In March 2014, out of 138.8 million borrowal accounts with scheduled commercial banks (including regional rural banks), 109.2 million accounts (78.7 per cent) were small borrowal accounts (SBA) with credit limit up to ₹ 0.2 million.
In terms of amount, SBAs had a share of 8.4 per cent in total outstanding credit.
Majority of small borrowal accounts pertained to the household sector, particularly individuals, and were concentrated in a few sectors such as agriculture, small business, retail trade and personal loans.
Loans through Kisan credit cards accounted for one-fourth of the outstanding amount of all SBAs.
Two-thirds of the SBAs were sanctioned in rural and semi-urban centres, both in March 2013 and March 2014. Further, 76.4 per cent of credit outstanding in such accounts was in rural and semi-urban centers in March 2014 (70.5 per cent share a year ago).
Agriculture accounted for 65.8 per cent share in credit outstanding in all SBAs in 2014 (57.3 per cent in 2013).
The Weighted Average Lending rate (WALR) of SBAs has increased by 41 basis points to 12.00 per cent in 2014.
3. Monsoon and Indian Agriculture – Conjoined or Decoupled?

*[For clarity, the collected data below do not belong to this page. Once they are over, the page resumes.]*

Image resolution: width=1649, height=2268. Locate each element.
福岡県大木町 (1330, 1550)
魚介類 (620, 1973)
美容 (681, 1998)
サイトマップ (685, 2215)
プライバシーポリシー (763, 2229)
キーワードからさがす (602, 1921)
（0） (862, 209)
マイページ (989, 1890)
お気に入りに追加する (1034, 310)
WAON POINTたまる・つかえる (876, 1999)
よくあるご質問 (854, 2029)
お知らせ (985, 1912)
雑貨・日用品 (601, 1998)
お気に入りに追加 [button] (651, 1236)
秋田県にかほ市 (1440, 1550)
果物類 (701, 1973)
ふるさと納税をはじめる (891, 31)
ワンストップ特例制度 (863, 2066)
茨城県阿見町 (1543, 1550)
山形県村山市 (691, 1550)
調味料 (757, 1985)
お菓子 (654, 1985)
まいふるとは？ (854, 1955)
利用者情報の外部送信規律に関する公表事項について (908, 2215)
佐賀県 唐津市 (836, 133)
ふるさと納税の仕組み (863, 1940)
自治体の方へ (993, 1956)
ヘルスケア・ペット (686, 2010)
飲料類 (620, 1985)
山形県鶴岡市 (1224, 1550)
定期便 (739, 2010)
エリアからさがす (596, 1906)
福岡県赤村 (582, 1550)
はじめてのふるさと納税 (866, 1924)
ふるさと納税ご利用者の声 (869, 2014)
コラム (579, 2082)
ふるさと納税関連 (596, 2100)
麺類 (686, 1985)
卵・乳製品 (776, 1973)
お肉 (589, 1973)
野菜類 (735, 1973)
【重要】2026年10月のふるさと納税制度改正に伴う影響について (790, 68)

Indian agriculture remains vulnerable to monsoon shocks, as the experience of 2014-15 confirms. Over the years, the volatility of monsoon outcomes has, in fact, increased undermining the accuracy of forecasting and contingent planning. Structural factors such as climate change and rising greenhouse emissions could be at work alongside one-off events such as El Nino. The silver lining is that crop output turns out to be statistically more sensitive to net area sown than to monsoon variations. This provides the rationale for strategic long-range planning encompassing expansion of net sown area by reclaiming arid and semi-arid areas, introducing better technology and efficient water management to make Indian agriculture weather proofed over time.